The task
The material below is to be copied exactly from the line with "This screenshot has height=509, width=721." up to and including the line with "Open the Font", with nothing else kept and no pictures.

Task data section start

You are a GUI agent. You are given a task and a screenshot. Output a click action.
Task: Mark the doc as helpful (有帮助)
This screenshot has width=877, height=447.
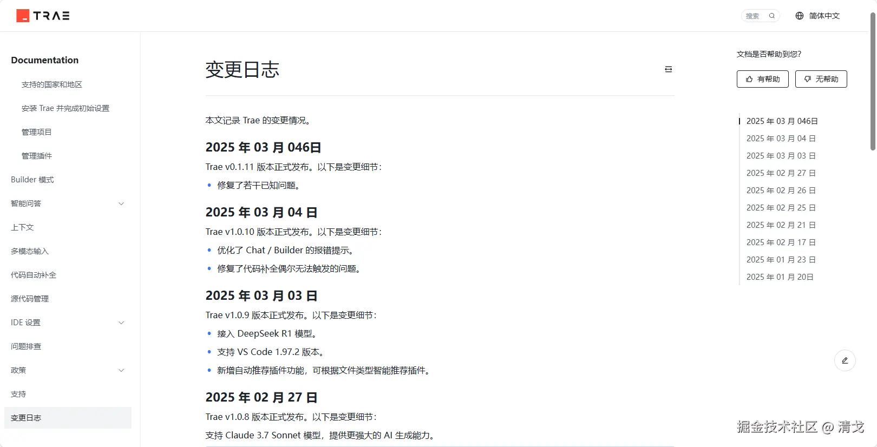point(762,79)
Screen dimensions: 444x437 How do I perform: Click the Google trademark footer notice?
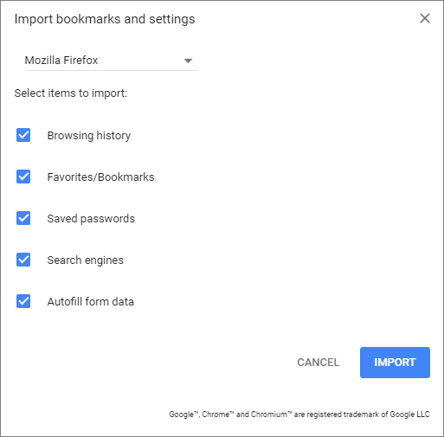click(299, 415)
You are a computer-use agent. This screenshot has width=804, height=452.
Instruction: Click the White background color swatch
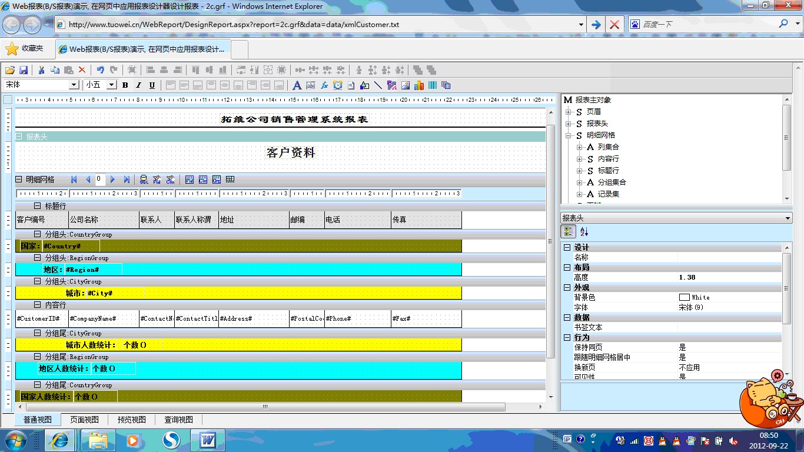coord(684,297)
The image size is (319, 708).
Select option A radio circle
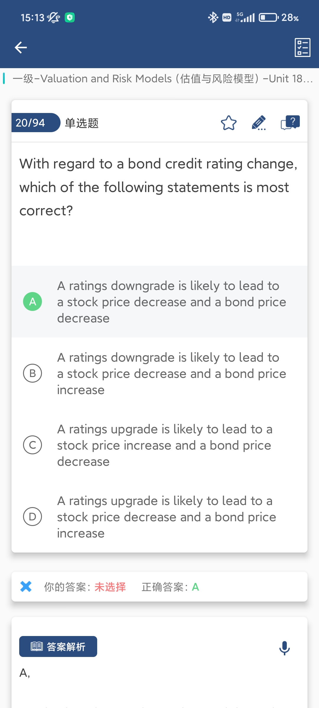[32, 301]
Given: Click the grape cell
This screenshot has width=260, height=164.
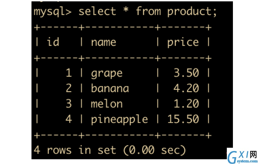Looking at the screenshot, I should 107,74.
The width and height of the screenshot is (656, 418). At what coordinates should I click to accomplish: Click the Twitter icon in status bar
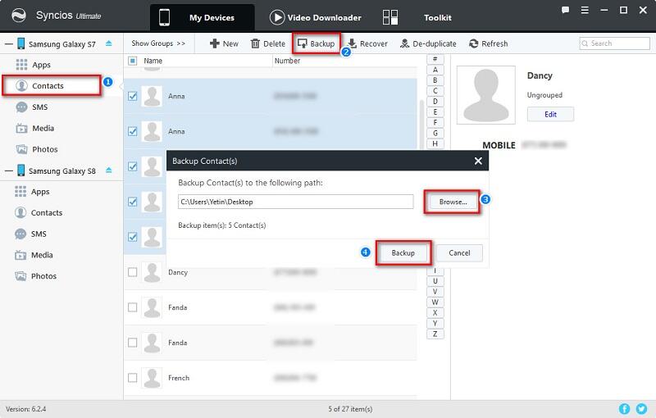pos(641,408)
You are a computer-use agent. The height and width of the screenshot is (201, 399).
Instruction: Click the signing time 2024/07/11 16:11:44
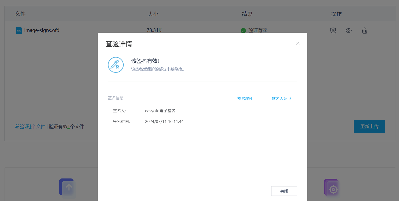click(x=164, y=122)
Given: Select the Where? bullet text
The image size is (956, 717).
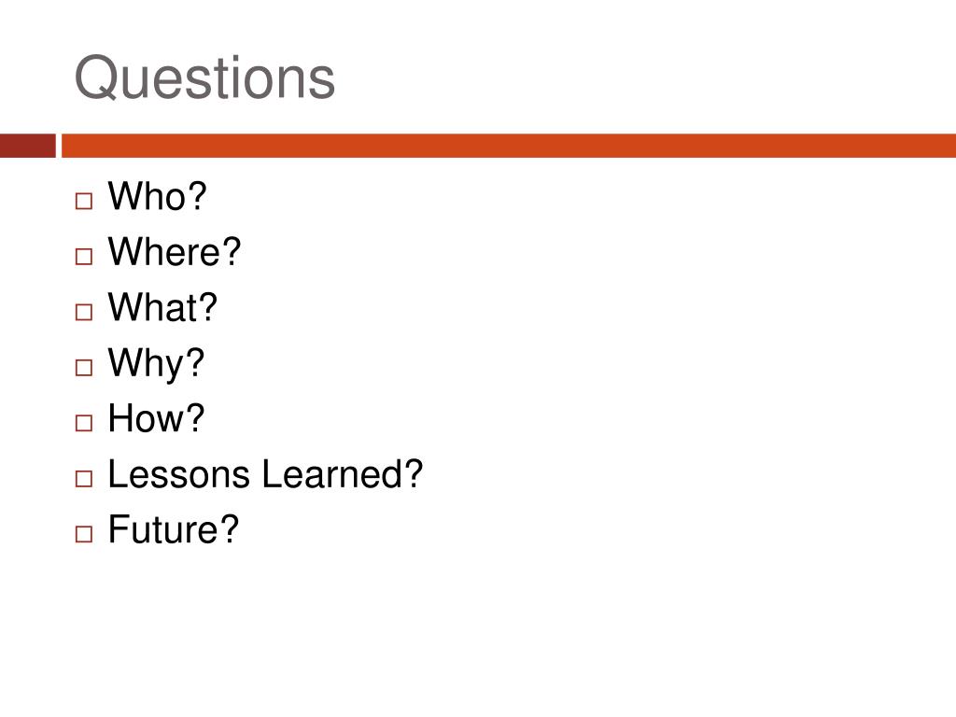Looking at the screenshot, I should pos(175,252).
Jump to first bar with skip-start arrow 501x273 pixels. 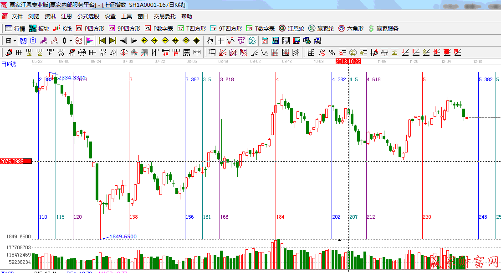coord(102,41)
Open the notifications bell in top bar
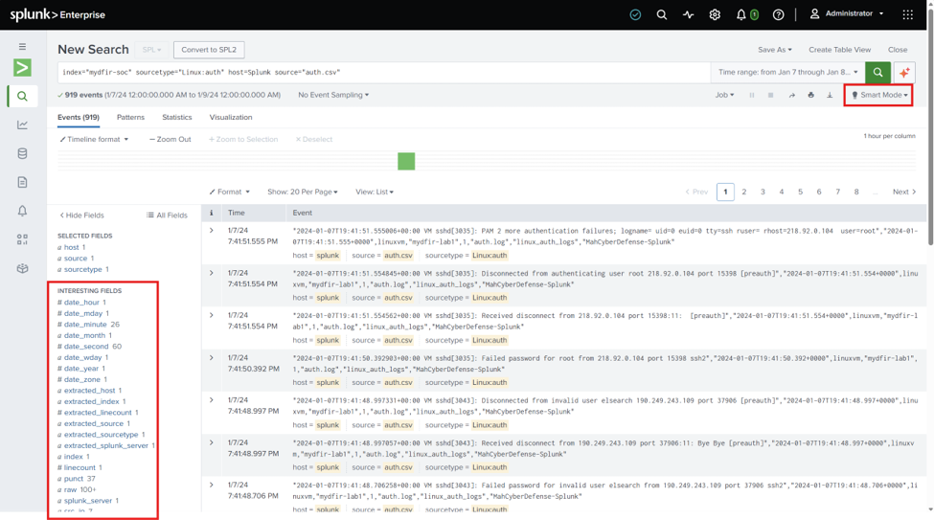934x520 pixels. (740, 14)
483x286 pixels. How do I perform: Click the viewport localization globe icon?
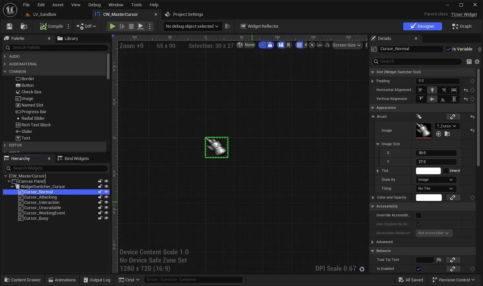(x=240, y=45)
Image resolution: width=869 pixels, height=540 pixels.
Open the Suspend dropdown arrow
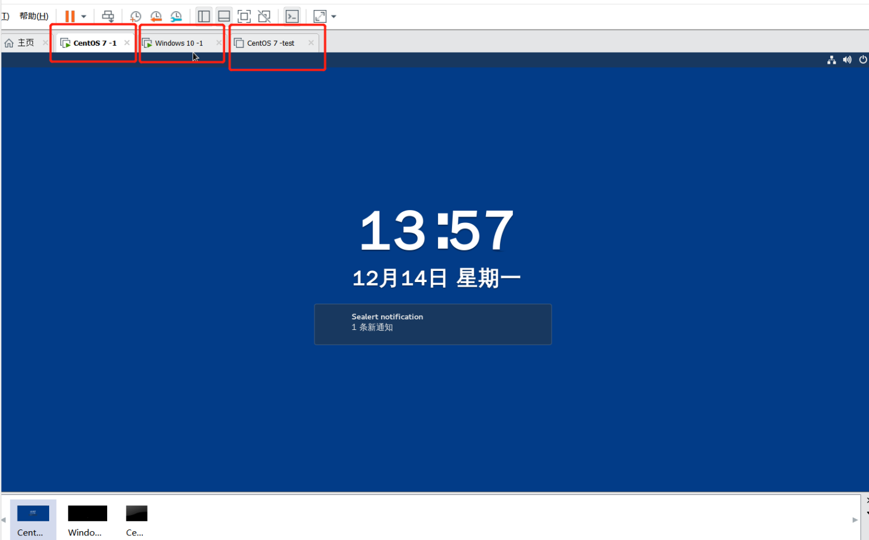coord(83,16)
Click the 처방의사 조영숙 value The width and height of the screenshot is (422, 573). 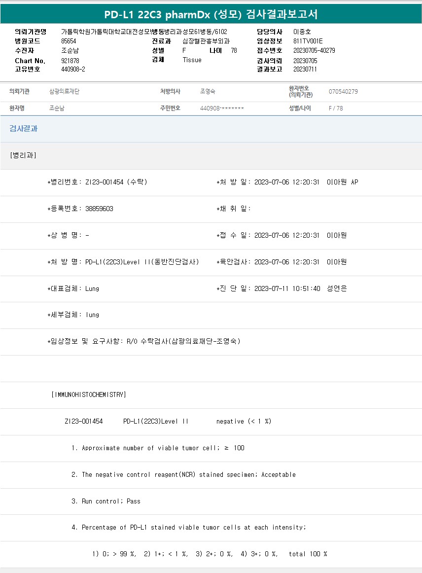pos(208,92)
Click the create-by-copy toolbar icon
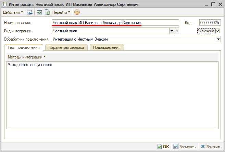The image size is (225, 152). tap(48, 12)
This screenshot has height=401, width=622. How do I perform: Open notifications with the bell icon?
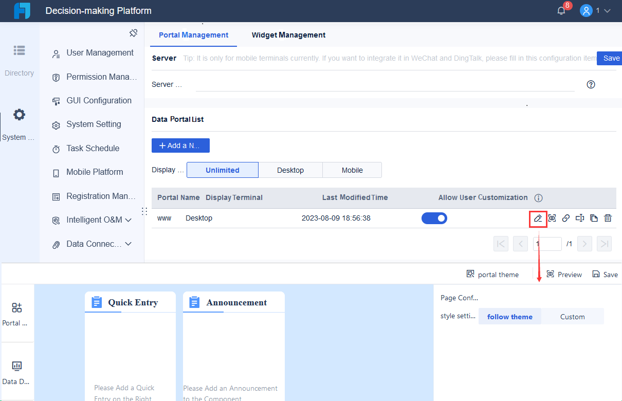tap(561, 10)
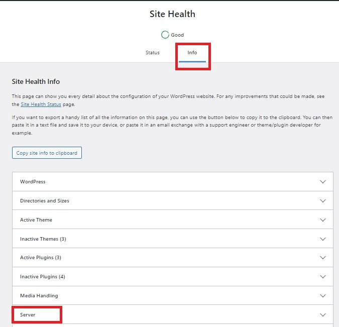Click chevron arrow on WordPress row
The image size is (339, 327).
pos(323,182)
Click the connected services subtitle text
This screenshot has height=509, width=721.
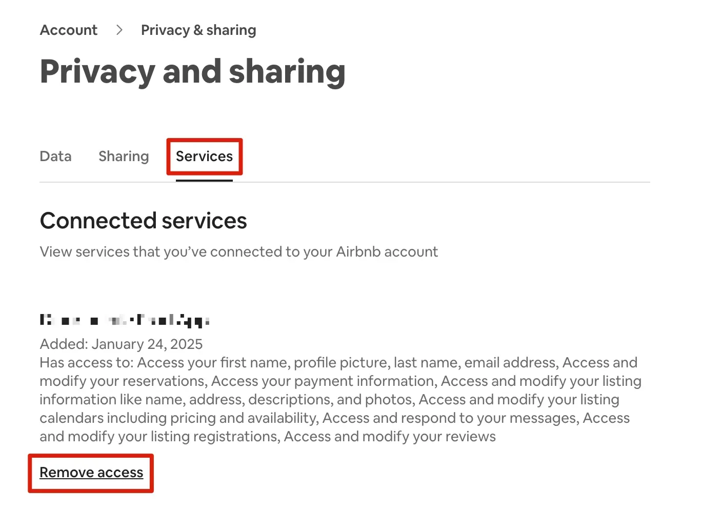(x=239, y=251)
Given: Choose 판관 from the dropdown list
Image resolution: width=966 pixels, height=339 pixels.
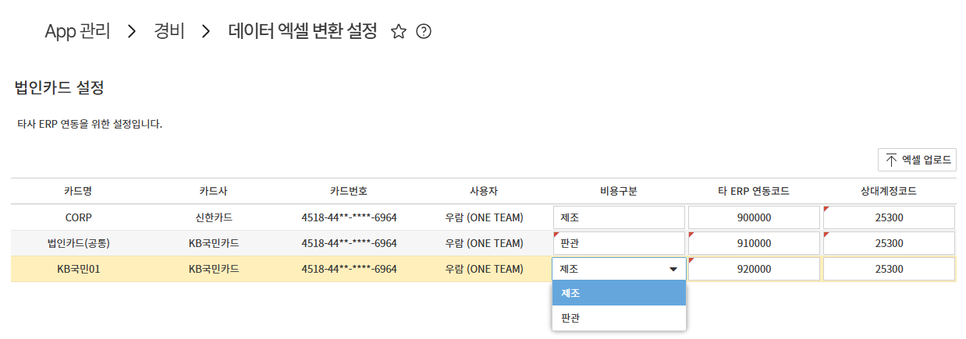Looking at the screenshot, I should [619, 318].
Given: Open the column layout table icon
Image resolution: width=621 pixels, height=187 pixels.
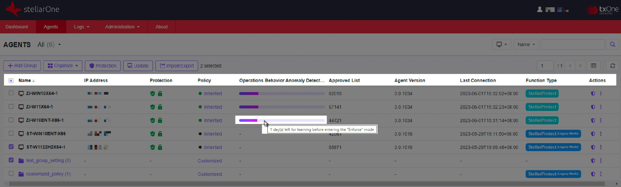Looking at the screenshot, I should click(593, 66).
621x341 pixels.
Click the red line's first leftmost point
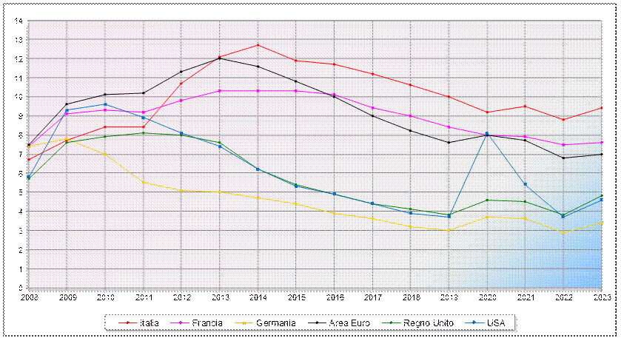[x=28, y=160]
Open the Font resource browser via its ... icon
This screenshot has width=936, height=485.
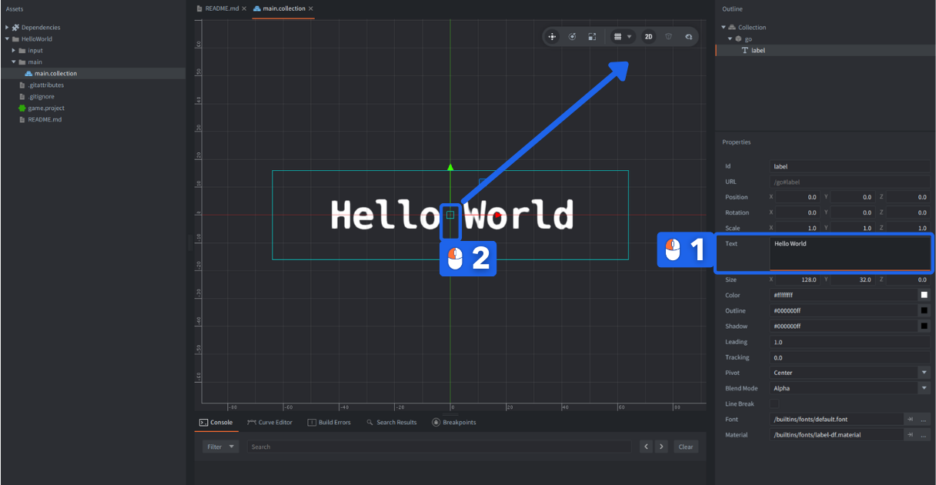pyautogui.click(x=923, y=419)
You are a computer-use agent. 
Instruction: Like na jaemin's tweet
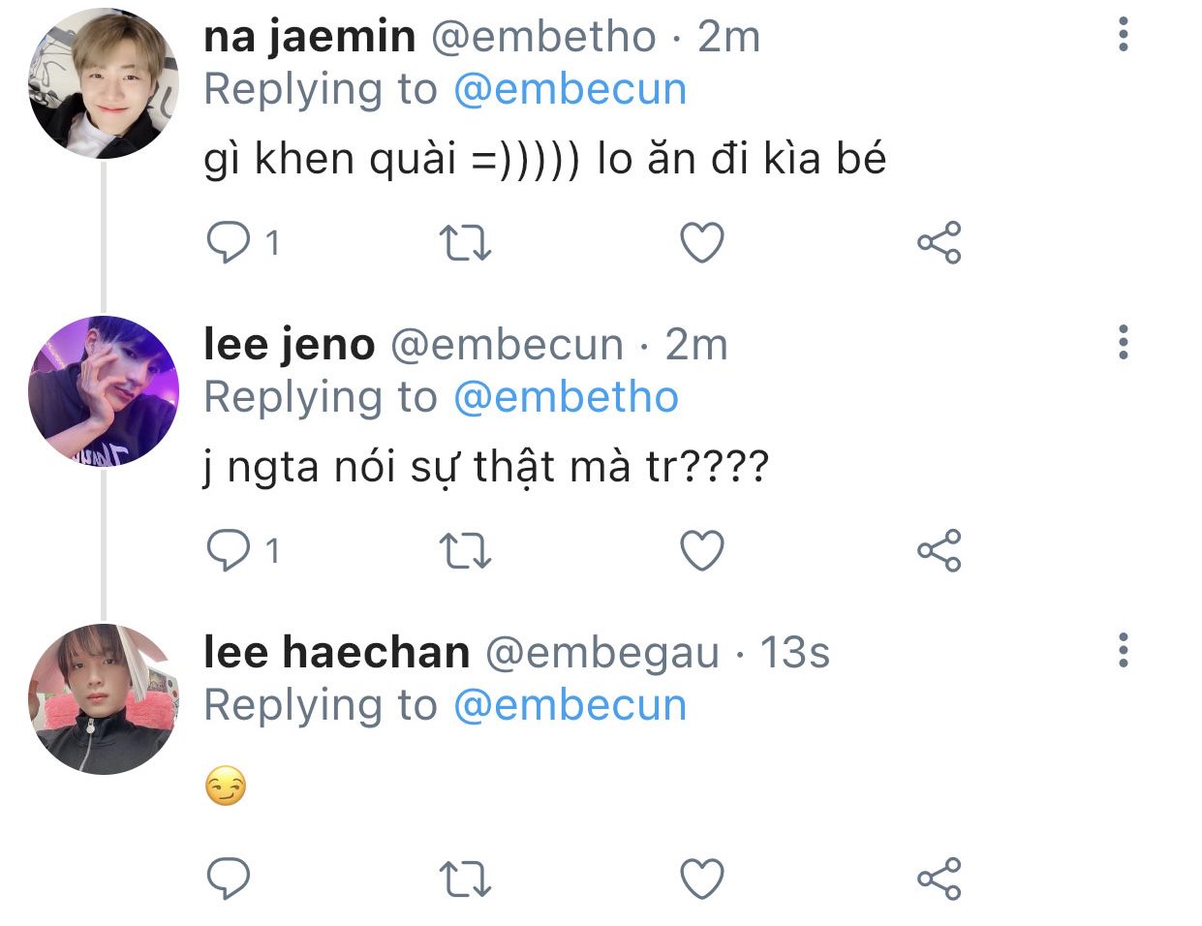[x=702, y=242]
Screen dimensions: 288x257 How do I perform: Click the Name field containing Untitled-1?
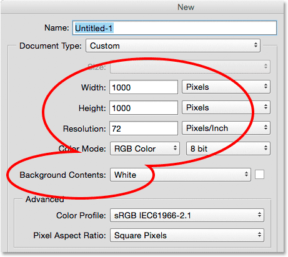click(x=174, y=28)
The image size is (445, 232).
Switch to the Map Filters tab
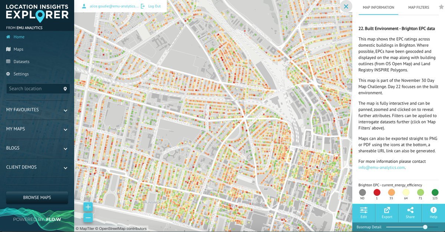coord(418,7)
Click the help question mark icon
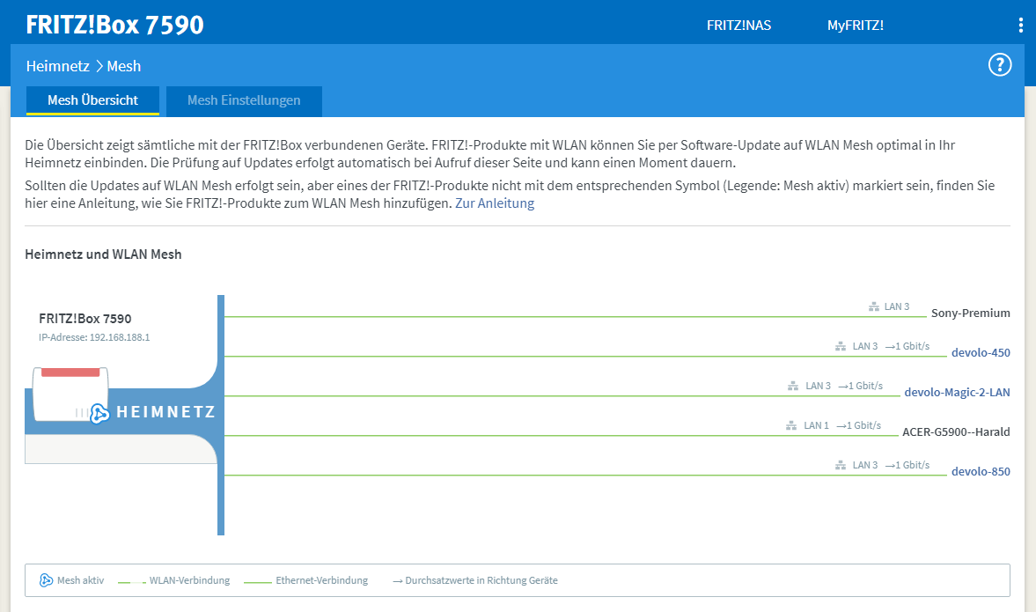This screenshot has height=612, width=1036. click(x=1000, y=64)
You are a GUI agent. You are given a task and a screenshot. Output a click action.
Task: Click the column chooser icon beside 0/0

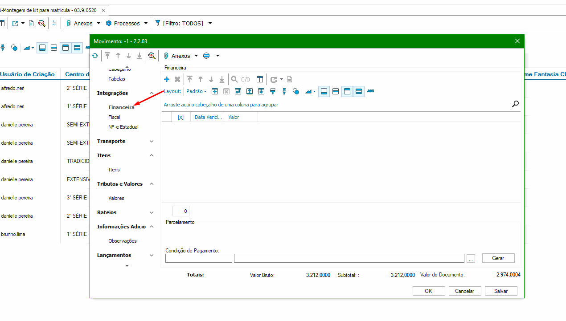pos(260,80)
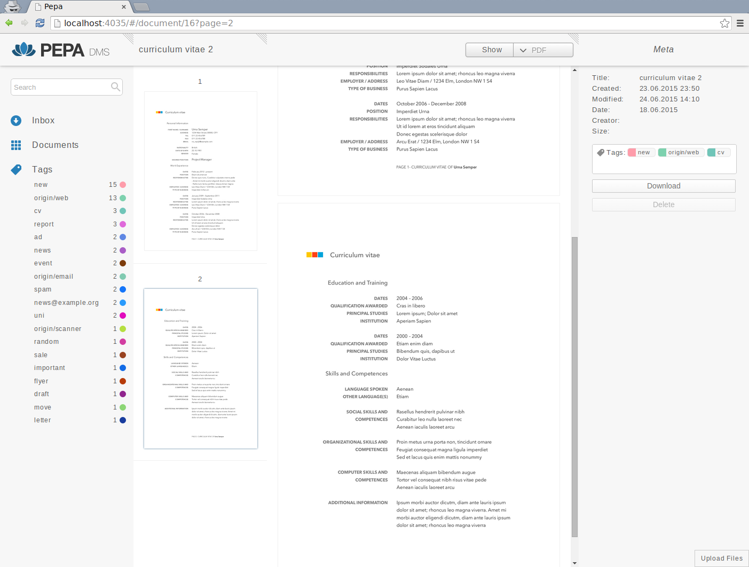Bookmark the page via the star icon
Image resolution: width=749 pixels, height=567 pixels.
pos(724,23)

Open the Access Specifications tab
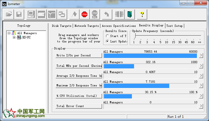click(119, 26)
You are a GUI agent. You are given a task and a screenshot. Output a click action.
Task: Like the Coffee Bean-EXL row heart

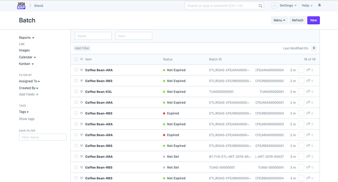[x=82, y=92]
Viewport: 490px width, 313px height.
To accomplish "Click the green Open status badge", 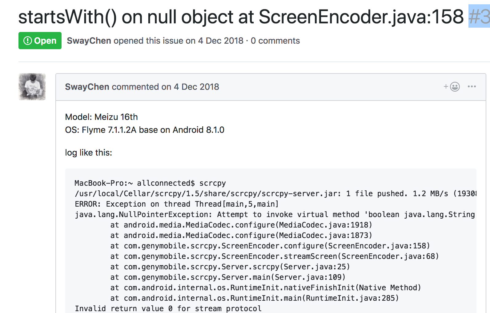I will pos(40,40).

Task data section end

Answer space
This screenshot has height=509, width=721.
(x=239, y=251)
Given: Choose 판관 from the dropdown list
Image resolution: width=966 pixels, height=339 pixels.
Looking at the screenshot, I should [619, 318].
Given: Open the column layout table icon
Image resolution: width=621 pixels, height=187 pixels.
Looking at the screenshot, I should click(593, 66).
621x341 pixels.
Click the red line's first leftmost point
[x=28, y=160]
Open the Font resource browser via its ... icon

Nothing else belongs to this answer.